Passage given -

* * *

The first listing, pointlessButton.java, is an applet that places a button on the Web page. It is not a very useful button, but we like it. Instead of using the standard AWT Button class it uses a class of our own, also called Button (see the second listing), but in a locally-written package. This works like a normal button, except that it changes color when you move the mouse pointer over it. See Running the pointlessButton Applet shows two copies of the applet running in a Web page.
The total size of the bytecode for this example is only 2 KB. However, the two classes cause a lot of other code to be dynamically installed, either as a result of inheritance (defined by the extends keyword in the class definition) or by instantiation (when a class creates an instance of another class with the new keyword). See Classes Loaded for the pointlessButton Applet shows the hierarchy of classes that could potentially be loaded to run our simple applet (this is a simplified view, because it does not consider classes that may be invoked by classes above the lowest level of the hierarchy).
This diagram illustrates a number of things about Java classes:
Java is unusual in the breadth of function that its built-in class frameworks provide; however, for a project of any complexity you are likely to employ graphical tools, such as a visual application builder (VAB) to link together predefined components, thereby reducing the code you have to write to the core logic of the application. Examples of VABs include IBM VisualAge for Java and Lotus Development's BeanMachine.
A component in this context is a package of Java classes that perform a given function. The JavaBeans definition describes a standard for components, known as Beans . Basically a Bean is a package of code containing both development and runtime components that:
From this list you can infer that, although a Bean is mostly made up of Java classes, it can also include other files, containing persistent information and other resources such as graphical elements, etc. These elements are all packed (or pickled ) together in a JAR (Java Archive) file.
From a security viewpoint, VABs and Beans do not affect the underlying strengths and weaknesses of Java. However, they may add more uncertainty, in that your application now includes sizeable chunks of code that you did not directly write. Their ability to provide interfaces to other component architectures may also cause problems, as we discuss in See Interfaces and Architectures .
We have said that the Java virtual machine operates on the stream of bytecode as an interpreter. This means that it processes bytecode while the program is running and converts it to "real" machine code that it executes on the fly. You can think of a computer program as being like a railroad track, with the train representing the execution point at any given time. In the case of an interpreted program it is as if this train has a machine mounted on it, which builds the track immediately in front of the train and tears it up behind. It's no way to run a railroad.
Fortunately, in the case of Java, the virtual machine is not interpreting high-level language instructions, but bytecode. This is really machine code, written for the JVM instruction set, so the interpreter has much less analysis to do, resulting in execution times that are very fast.The JVM often uses "Just in Time" ( JIT) compiler techniques to allow programs to execute faster, for example, by translating bytecode into optimized local code once and subsequently running it directly. Advances in JIT technology are making Java run faster all the time. IBM is one of many organizations exploring the technology. Check the IBM Tokyo research lab site at http://www.trl.ibm.co.jp for project information.
Before the JVM can start this interpretation process, it has to do a number of things to set up the environment in which the program will run. This is the point at which the built-in security of Java is implemented. There are three parts to the process:
So how do these classes get loaded? When the browser finds an <applet> tag in a page, it starts the Java virtual machine which, in turn, invokes the applet class loader . This is, itself, a Java class which contains the code for fetching the bytecode of the applet and presenting it to the JVM in an executable form. The bytecode includes a list of referenced classes and the JVM works through the list, checks to see if the class is already loaded and attempts to load it if not. It first tries to load from the local disk, using a platform-specific function provided by the browser. In our example, this is the way that all of the core java classes are loaded. If the class name is not found on the local disk, the JVM again calls the class loader to retrieve the class from the Web server, as in the case of the JamJar.examples.Button class (above).

* * *

Short exercise - Transcribe the Java applet passage word for word, starting at "From a security" and ending at "and Architectures .". Rely on the Java applet passage above and nothing else.

Source material -
* * *

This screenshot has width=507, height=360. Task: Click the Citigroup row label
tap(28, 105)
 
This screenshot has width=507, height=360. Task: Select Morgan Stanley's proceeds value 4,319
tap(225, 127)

* * *

The reply -
From a security viewpoint, VABs and Beans do not affect the underlying strengths and weaknesses of Java. However, they may add more uncertainty, in that your application now includes sizeable chunks of code that you did not directly write. Their ability to provide interfaces to other component architectures may also cause problems, as we discuss in See Interfaces and Architectures .